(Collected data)
>>>>>

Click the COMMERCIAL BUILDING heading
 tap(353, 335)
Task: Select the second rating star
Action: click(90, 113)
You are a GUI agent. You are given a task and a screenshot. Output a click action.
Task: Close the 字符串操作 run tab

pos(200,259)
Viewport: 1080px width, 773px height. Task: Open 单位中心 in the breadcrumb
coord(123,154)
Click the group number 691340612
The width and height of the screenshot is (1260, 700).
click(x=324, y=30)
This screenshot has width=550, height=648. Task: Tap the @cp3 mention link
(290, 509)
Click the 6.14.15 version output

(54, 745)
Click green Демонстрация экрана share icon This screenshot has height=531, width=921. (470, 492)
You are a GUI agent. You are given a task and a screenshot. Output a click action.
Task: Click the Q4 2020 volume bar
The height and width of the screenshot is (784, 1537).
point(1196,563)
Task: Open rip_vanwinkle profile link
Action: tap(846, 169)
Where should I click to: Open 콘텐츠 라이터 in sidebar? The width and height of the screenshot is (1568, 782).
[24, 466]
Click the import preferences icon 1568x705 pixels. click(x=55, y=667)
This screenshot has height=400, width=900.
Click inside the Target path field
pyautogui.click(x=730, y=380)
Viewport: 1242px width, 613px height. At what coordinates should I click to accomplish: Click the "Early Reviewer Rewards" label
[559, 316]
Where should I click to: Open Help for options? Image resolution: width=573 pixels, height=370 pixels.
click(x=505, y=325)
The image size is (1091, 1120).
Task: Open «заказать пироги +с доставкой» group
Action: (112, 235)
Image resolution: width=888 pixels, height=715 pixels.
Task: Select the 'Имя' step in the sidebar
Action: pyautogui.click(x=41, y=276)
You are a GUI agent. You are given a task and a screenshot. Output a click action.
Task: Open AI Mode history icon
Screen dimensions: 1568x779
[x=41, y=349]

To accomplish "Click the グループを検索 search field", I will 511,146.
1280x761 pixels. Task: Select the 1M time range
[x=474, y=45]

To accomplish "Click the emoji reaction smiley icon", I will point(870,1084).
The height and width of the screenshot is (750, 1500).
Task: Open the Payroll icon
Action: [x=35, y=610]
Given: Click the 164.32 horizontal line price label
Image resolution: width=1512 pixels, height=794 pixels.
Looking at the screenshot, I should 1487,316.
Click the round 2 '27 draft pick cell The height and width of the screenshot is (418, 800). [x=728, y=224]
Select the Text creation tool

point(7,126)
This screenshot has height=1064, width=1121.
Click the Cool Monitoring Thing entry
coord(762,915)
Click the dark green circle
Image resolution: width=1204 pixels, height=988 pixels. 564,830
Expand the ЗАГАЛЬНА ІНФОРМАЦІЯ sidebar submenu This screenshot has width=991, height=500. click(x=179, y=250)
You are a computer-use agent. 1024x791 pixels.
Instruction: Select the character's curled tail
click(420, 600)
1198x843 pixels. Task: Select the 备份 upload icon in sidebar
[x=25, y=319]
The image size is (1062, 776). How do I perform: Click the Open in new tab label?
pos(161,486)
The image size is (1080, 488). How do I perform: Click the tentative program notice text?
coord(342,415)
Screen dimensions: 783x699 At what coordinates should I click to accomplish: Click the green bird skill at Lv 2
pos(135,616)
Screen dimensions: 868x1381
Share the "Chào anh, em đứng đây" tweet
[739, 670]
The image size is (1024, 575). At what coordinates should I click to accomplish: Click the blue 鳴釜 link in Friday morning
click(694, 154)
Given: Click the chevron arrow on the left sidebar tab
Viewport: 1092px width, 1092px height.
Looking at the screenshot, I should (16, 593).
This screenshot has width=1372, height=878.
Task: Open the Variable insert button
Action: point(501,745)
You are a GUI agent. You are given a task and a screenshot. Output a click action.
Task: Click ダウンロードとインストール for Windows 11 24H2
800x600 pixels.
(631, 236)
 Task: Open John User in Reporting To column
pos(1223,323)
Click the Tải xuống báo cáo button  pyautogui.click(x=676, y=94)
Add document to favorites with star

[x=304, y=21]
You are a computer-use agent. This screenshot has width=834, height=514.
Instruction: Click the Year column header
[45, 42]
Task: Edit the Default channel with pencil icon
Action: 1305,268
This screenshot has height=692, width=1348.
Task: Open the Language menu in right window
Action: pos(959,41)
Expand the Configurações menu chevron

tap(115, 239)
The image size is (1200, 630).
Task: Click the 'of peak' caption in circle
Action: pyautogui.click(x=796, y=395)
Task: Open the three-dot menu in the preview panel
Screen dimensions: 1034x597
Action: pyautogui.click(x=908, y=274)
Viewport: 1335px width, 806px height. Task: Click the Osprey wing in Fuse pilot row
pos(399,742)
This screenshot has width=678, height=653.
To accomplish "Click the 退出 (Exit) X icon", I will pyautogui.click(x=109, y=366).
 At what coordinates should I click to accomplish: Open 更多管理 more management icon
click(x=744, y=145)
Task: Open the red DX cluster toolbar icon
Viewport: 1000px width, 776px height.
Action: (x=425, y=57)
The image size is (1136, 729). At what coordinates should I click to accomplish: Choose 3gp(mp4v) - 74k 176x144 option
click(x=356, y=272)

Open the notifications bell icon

<<<<<

-- Action item --
The stretch of entries above that starts with the line containing "Expand the ЗАГАЛЬНА" and goes on through the line containing "Given: Click the chevron" is to be transcribed exactly, and no other line is to be transcribed.

-- Answer --
Expand the ЗАГАЛЬНА ІНФОРМАЦІЯ sidebar submenu This screenshot has width=991, height=500. click(x=179, y=250)
You are a computer-use agent. 1024x791 pixels.
Instruction: Select the character's curled tail
click(420, 600)
1198x843 pixels. Task: Select the 备份 upload icon in sidebar
[x=25, y=319]
The image size is (1062, 776). How do I perform: Click the Open in new tab label?
pos(161,486)
The image size is (1080, 488). How do I perform: Click the tentative program notice text?
coord(342,415)
Screen dimensions: 783x699 At what coordinates should I click to accomplish: Click the green bird skill at Lv 2
pos(135,616)
Screen dimensions: 868x1381
Share the "Chào anh, em đứng đây" tweet
[739, 670]
The image size is (1024, 575). At what coordinates should I click to accomplish: Click the blue 鳴釜 link in Friday morning
click(694, 154)
Given: Click the chevron arrow on the left sidebar tab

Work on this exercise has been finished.